Ask HN: I can’t pass tech screens, Should I change careers? - algaeontoast
I have a CS degree and about 2 years of experience but even with practice have failed 10 tech screens, even one interview with a take-home I supposedly “did well on”.<p>I’m starting to think I should just do something else other than software dev for my career.  I used to like this stuff, but now algo questions just make me feel dumb and stressed out.<p>I felt like I was at least average in college and had solid internships, finding I sort of hate this stuff post college - feeling lost?<p>Any advice is appreciated.
======
sosilkj
This is an important question I think, and it's too bad that it's not getting
more traction here.

If you are doubting your capability ... don't. You are capable of this,
period. You know the drill: study Sedgewick/whomever, do LC problems, make
sure you understand graphs and DP, etc., etc. The interview process these days
is bullshit, it just is. Build those interview muscles.

Also, make sure you properly are managing the usual life stuff: diet,
exercise, sleep, meditation, etc.
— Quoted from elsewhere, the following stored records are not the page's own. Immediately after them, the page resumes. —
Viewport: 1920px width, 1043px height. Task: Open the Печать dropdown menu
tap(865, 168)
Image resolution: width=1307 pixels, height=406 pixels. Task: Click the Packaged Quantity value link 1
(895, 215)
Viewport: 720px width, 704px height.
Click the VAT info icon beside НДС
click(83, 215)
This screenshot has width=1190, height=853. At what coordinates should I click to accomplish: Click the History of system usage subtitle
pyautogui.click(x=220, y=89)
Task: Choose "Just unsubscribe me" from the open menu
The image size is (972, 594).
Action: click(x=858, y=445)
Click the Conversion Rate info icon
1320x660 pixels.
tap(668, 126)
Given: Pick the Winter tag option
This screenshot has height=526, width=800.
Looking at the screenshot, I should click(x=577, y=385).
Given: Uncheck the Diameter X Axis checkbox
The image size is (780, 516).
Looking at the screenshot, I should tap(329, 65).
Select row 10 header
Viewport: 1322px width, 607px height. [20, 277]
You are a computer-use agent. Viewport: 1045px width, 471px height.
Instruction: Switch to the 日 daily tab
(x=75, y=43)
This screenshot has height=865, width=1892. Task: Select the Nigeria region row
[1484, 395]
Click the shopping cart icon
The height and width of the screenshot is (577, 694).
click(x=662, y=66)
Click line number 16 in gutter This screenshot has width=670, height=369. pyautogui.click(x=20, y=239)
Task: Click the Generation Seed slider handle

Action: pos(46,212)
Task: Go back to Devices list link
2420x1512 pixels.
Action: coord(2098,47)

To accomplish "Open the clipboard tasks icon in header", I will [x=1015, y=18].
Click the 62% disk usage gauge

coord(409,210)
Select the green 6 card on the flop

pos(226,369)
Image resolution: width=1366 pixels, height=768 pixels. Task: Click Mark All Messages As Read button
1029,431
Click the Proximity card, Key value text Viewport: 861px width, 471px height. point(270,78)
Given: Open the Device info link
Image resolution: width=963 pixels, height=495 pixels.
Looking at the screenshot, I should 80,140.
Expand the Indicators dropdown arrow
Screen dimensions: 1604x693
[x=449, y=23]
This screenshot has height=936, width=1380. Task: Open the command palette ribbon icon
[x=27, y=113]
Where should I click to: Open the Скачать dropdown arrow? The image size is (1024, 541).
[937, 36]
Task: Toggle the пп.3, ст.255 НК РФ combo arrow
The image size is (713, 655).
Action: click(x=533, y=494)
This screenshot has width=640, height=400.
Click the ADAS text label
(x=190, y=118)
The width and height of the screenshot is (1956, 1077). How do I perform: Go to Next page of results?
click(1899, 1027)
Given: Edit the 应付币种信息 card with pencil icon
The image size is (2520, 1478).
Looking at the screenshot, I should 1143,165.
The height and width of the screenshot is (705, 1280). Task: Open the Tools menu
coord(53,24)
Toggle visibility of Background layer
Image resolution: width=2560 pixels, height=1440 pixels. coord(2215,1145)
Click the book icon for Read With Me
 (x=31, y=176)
Don't discount those factors.

Now, that said, if you are questioning whether spending the next 6 months of
your life studying algorithms -- or, for that matter, the next 30 years of
your life doing the software engineering hustle -- is the best way to spend
your time/life/energy, that's a very important question, and I can relate.
Time spent doing one thing is time you won't spend doing something else. You
have one life to live and you have to get real with yourself how you want to
live it. If you eventually pivot, OK, but pivot thoughtfully, and for the
right reasons. But I don't think you should make the mistake of thinking lack
of capability is a factor here.

------
jppope
I may be reading through the lines, but given how pressed private industry is
for devs you're probably doing poorly on the non-technical part of the
interview and they're leveraging the tech screen as an easy out for a decision
that they already wanted to make.

How much time do you spend preparing for non-technical phone screens &
behavioral interviews?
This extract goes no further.